We are told to eat low-fat. You can’t look at the “science” behind the theory of low fat without introducing Professor Ancel Keys. Before Keys, the scientific community mostly agreed that insulin, not dietary fat was the primary driver of fat metabolism anyway! Then along came Professor Keys whose fatally flawed “Seven Countries” study was so publicised and heralded by the national media it was no longer considered an unproven hypothesis but was now registered in the people’s subconscious as fact and you’ve heard his conclusion often: “you are what you eat” Thus if you eat dietary fat (in particular saturated fat) your body will turn to fat. Beautiful in it’s simplicity and very marketable as an idea. Health professionals and the food industry climbed on board and before you could say “Jack Robinson”, Keys unsupported hypothesis was enshrined in collective consciousness as unassailable truth! Ah yes the role of the media…that’s a whole nother story……Click here for the truth about Ancel Keys and his study.
Saturated fat won’t put you at risk of developing cardio vascular heart disease as long as you are also limiting your carbohydrate intake. And the best way to do that is to eat a paleo style diet.
- The Fat Storage Machine (paleoworks.wordpress.com)
This from Jamie Oliver (a distant relation)! who gets more paleo every day….
Serves 6 – 8
4.5lbs bone-in pork shoulder , skin on (crackling yum)
2 red onions halved
2 carrots peeled and halved lengthways
2 sticks of celery chopped in half
1 garlic bulb broken into cloves skin on
1 branch of bay leaves (?!)
1 swig of sherry (and one for the cook – might change it to red wine)
1 pt of water or stock
How to do it:
Turn it up high ( the oven) 220ºC /gas mark 7.

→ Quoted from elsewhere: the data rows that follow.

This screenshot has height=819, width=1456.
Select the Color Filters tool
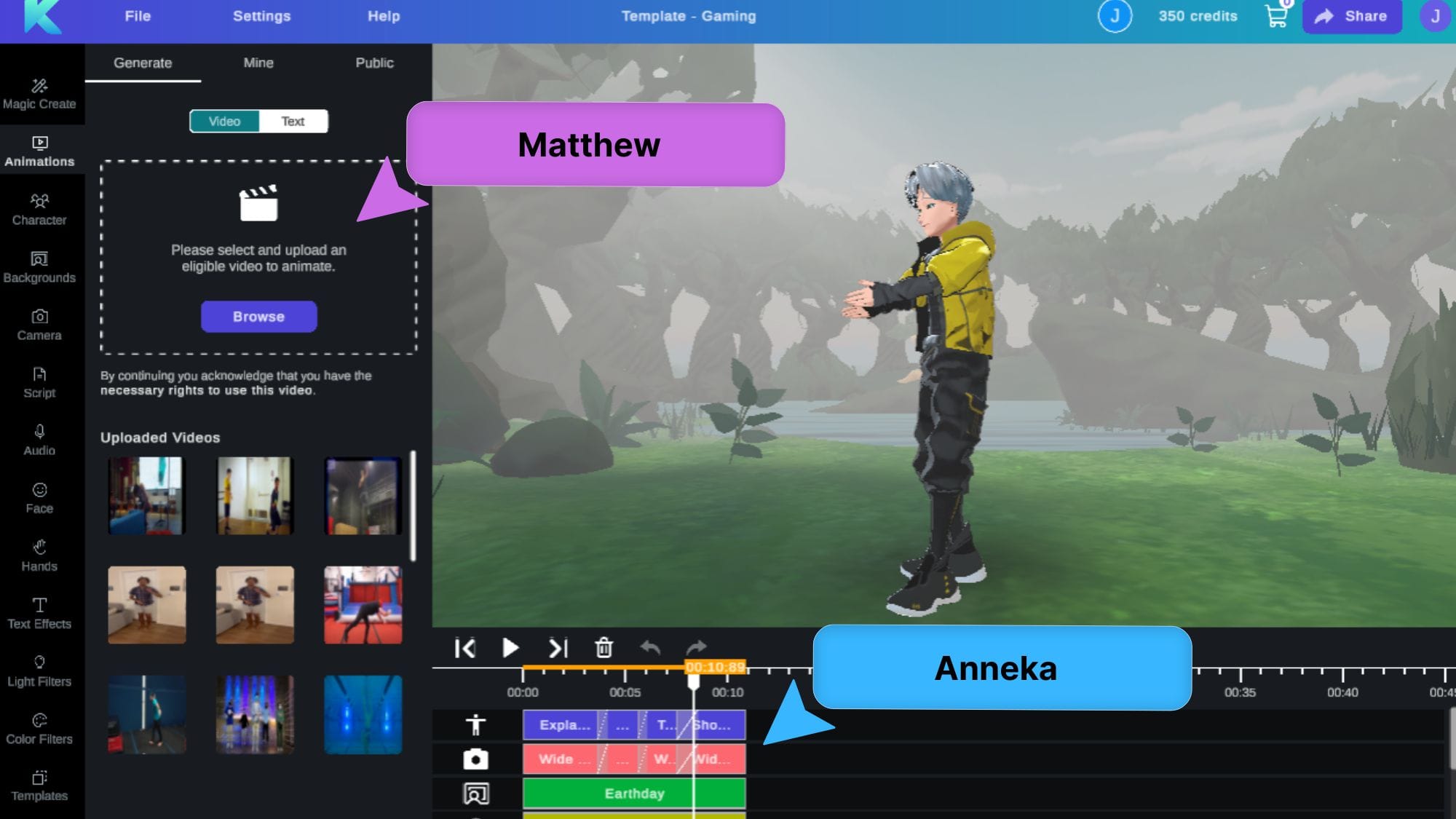point(39,728)
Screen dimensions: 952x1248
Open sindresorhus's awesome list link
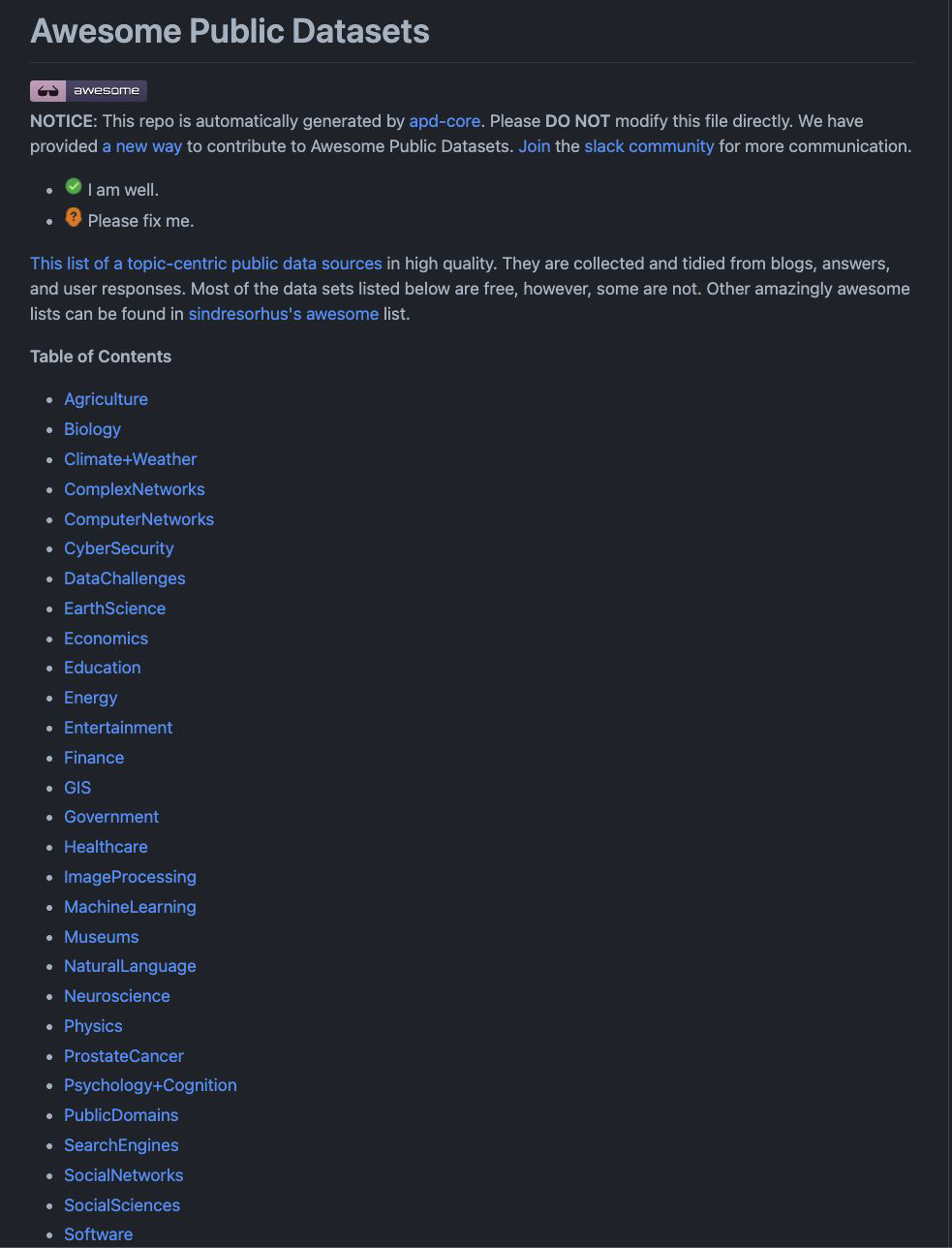coord(283,314)
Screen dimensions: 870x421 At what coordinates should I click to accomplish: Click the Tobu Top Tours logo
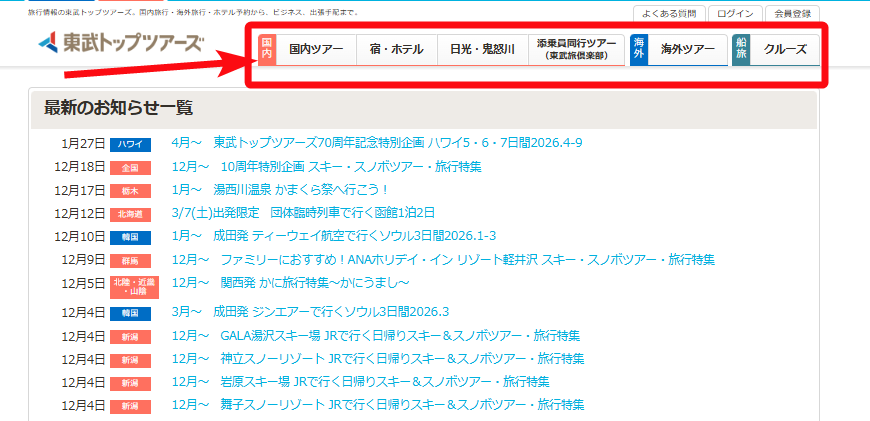120,43
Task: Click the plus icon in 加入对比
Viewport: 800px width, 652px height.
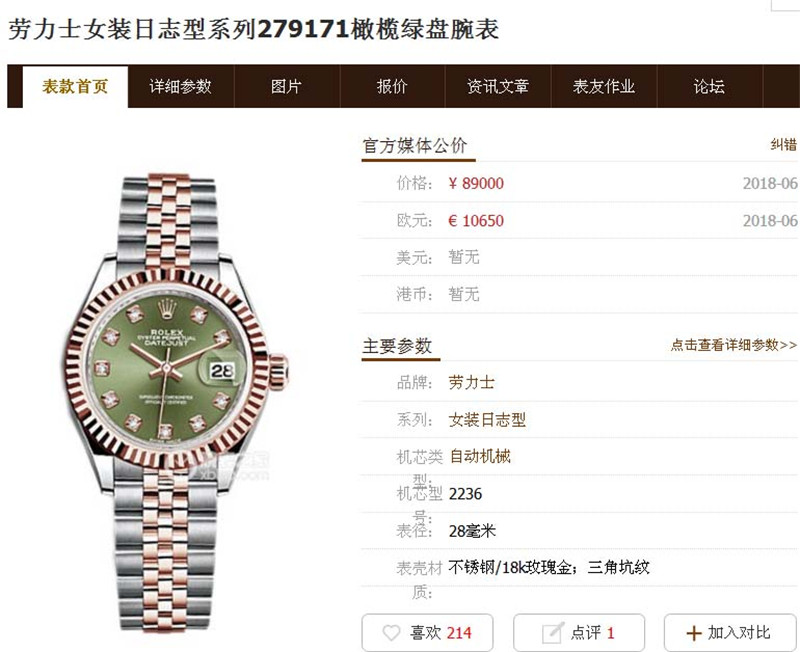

Score the pork skin and fat with cuts 1cm (1/2 inch) apart. Rub in some sea salt season the underside with salt and pepper. Place in the tray and cook for 30 mins or until the skin starts to turn into crackling. Reduce the heat to 180ºC/gas mark 4
Cook for another hour, remove the pork from the oven and leave to rest on a board. Add the vegetables and bay leaves to the tray, stirring into the fat. Place the pork on top, baste with fat and return to the oven for one hour or until tender. If not done, cook for another 30 mins and check again.
When cooked, lift out the pork, cover with tin foil and leave to rest.
Meanwhile spoon any fat out of the tray, mash the vegetables and add sherry, scraping the bottom of the tray. Add the stock, boil then simmer for few minutes til the gravy looks like gravy should! Strain and serve with the pork.